[begin Data in this exercise]
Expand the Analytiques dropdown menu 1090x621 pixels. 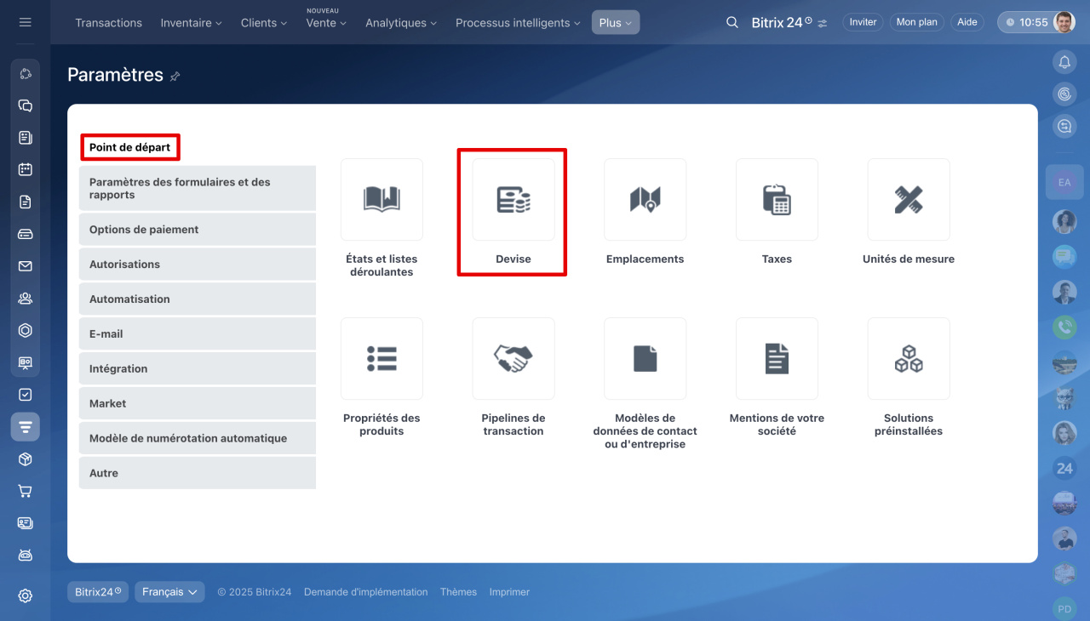(400, 23)
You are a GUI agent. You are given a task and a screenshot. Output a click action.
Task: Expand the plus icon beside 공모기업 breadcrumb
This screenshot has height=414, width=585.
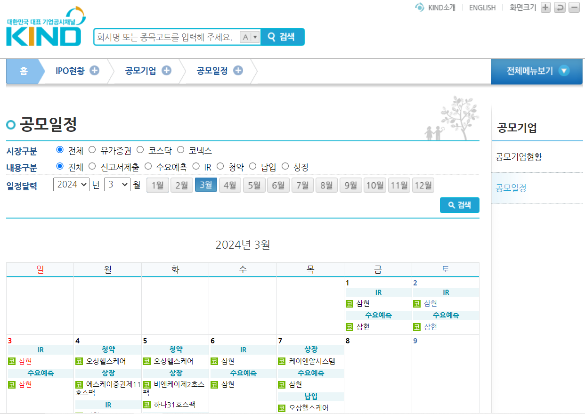pyautogui.click(x=166, y=70)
[end Data in this exercise]
**Given problem**
Write out everything from the line containing "You are a GUI" down to the end of the records, both ends included, keeping each line unchanged and leaving the pictures out.

**Completed exercise**
You are a GUI agent. You are given a task and a screenshot. Output a click action.
Task: Expand the plus icon beside 공모기업 breadcrumb
This screenshot has height=414, width=585.
pyautogui.click(x=166, y=70)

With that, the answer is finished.